A partir d'une écriture en apparence rudimentaire Kubrick met un point d'honneur à construire tout un imaginaire horrifique et fantastique, redonnant ses lettres de noblesse à l'architecture des décors et apposant une atmosphère énigmatique à son onzième long métrage. Par ailleurs la composition fracassante de Jack Nicholson est un véritable tour de force dramatique, l'acteur parvenant à traduire le divorce psychologique de Jack Torrance avec une prestance sans précédent dans sa carrière : volontairement excessive, parfois même incongrue son incarnation tient pratiquement du génie...
En outre Shelley Duvall défend très honorablement son personnage de femme-outil, arborant une présentation évoquant l'univers gothique et souterrain des films de Georges A. Romero ; souvent critiquée pour cette prestation en-deçà des attentes du public l'actrice met irablement en valeur la folie étincelante de Nicholson, assumant pleinement son rôle de faire-valoir d'un bout à l'autre. Quant à Scatman Crothers, charismatique et bienveillant, il apporte toute la dimension chaleureuse du roman de King, dimension peu présente dans l'Oeuvre kubrickienne.

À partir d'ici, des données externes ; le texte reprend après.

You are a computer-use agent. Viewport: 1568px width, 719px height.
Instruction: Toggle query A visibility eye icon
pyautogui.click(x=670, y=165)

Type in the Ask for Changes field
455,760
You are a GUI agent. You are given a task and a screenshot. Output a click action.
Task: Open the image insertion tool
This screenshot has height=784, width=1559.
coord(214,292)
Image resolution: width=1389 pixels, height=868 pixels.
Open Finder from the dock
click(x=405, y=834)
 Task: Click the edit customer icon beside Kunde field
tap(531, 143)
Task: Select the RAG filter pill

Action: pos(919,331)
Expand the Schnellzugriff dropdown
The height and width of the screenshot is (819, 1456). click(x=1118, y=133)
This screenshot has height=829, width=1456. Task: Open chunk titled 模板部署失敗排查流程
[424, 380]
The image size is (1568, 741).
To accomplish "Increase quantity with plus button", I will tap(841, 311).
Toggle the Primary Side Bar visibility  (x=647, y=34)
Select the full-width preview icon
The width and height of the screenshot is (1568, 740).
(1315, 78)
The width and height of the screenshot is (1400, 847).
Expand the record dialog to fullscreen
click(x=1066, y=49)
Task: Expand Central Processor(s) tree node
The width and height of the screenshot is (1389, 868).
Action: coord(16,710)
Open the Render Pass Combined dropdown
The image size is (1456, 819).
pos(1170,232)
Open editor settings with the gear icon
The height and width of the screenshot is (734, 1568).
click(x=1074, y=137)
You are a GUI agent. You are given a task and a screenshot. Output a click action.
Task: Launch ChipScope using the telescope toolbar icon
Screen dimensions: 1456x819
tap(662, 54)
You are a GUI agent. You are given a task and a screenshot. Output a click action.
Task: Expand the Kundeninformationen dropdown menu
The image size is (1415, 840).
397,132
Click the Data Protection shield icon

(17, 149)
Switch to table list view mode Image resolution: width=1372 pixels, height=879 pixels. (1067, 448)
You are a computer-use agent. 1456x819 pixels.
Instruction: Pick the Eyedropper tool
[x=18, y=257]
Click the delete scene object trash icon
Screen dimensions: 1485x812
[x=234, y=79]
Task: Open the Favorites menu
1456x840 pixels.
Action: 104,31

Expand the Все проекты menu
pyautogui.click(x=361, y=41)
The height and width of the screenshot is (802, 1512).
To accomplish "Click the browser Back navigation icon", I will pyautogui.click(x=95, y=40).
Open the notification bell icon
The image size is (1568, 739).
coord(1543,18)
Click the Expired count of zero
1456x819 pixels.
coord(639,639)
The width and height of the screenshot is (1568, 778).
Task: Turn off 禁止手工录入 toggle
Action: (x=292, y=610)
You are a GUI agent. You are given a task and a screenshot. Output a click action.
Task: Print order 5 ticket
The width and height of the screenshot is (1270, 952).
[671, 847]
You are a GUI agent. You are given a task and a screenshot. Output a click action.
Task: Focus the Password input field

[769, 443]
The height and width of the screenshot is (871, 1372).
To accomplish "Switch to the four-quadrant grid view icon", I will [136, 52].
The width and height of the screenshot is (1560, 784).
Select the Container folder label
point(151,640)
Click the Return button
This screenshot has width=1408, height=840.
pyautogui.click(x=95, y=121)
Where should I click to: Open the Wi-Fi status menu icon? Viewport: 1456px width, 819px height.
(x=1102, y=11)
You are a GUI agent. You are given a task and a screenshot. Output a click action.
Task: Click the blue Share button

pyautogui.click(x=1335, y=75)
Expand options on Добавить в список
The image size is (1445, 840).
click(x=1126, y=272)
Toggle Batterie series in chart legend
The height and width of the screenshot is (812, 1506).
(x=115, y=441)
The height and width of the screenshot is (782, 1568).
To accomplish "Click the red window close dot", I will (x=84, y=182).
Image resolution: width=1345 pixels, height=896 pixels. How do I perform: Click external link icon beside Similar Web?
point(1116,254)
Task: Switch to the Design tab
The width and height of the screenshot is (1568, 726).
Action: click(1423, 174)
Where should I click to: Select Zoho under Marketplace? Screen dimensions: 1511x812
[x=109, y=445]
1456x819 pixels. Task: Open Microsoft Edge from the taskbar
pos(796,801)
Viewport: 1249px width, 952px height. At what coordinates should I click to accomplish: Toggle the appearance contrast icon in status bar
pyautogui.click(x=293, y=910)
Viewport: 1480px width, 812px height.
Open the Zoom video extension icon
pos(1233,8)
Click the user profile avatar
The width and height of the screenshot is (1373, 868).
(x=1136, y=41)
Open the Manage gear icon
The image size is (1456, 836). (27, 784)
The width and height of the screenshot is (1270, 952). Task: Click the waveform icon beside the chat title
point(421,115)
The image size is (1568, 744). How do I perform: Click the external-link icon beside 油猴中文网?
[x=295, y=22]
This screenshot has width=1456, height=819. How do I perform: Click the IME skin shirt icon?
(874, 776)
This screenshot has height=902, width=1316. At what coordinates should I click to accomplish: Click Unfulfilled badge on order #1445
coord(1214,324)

Le répertoire musical se marie remarquablement à la fluidité de la réalisation, principalement constitué de thèmes néo-classiques et de sons proches du brouillage. On retiendra notamment la magistrale utilisation de Bartok et de sa Musique pour cordes, percussion et célesta dans une séquence particulièrement troublante et dérangeante. The Shining affiche sa superbe des premières aux dernières secondes, se rangeant définitivement parmi les incontournables de l'Histoire du Cinéma. Inlassable.